Any single one of these factors could be a deal-breaker for U.S. economic growth, not to mention a combination of two or more. And still more wild cards wait in the wings -- a disastrous Chinese property crash, say, or surge in inflation that inspires the bond vigilantes to start shunning U.S. Treasuries. The global economy is a scary place and there are no guarantees. Despite accomplishing some good things, the Dodd-Frank banking reform bill certainly did not fix the fundamental flaws in how we organize our economy.

But the resilient business cycle has a life of its own, irrespective of the greater threats. So let's just suppose that in 2011, we avoid all the icebergs and the U.S. is rewarded by a self-sustaining, self-encouraging follow-through on the positive indicators that emerged in late 2010. Some normally circumspect economy watchers are already predicting some startling possibilities for the year. Calculated Risk, whose downbeat predictions for the year just passed hit remarkably close to the mark, suggests that the U.S. might see job growth in 2011 ranging from 2 to 3 million! If the higher end guess is accurate, we would experience one of the best years for the U.S. labor market since the go go '90s! Imagine if Obama's third year saw more robust job creation than any single year of George W. Bush's presidency. You heard it here first.

And yet, even that might not be enough to change the political dynamics. According to Calculated Risk, the U.S. economy needs to add about 125,000 jobs a month to keep up with population growth. But to make a dent in the unemployment rate -- to make real inroads on the 6.3 million Americans who have been out of work for more than 26 weeks --  the monthly number would have to be substantially higher. And with labor participation rates -- the number of people working as measured against the total population -- currently stuck at historical lows, any real improvement in the job market would undoubtedly encourage millions of Americans who have previously given up looking for jobs to get back in the market, which could paradoxically result in a higher unemployment rate even as the economy improves.
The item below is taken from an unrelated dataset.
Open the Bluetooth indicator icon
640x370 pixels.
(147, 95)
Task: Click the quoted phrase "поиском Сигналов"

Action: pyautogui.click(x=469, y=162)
Which would bring the Obama administration back to square one. If the unemployment rate doesn't fall, it doesn't matter what the stock market does or whether inflation is contained or what the numbers for regional manufacturing production in New York or Philadelphia suggest. The politics of high unemployment crash every Obama party. You could make a case that Bill Clinton escaped impeachment because, by and large, the general public cared a lot more about the booming job market than who the president had sex with. As long as unemployment stays near 10 percent, the heat on Obama will continue to simmer.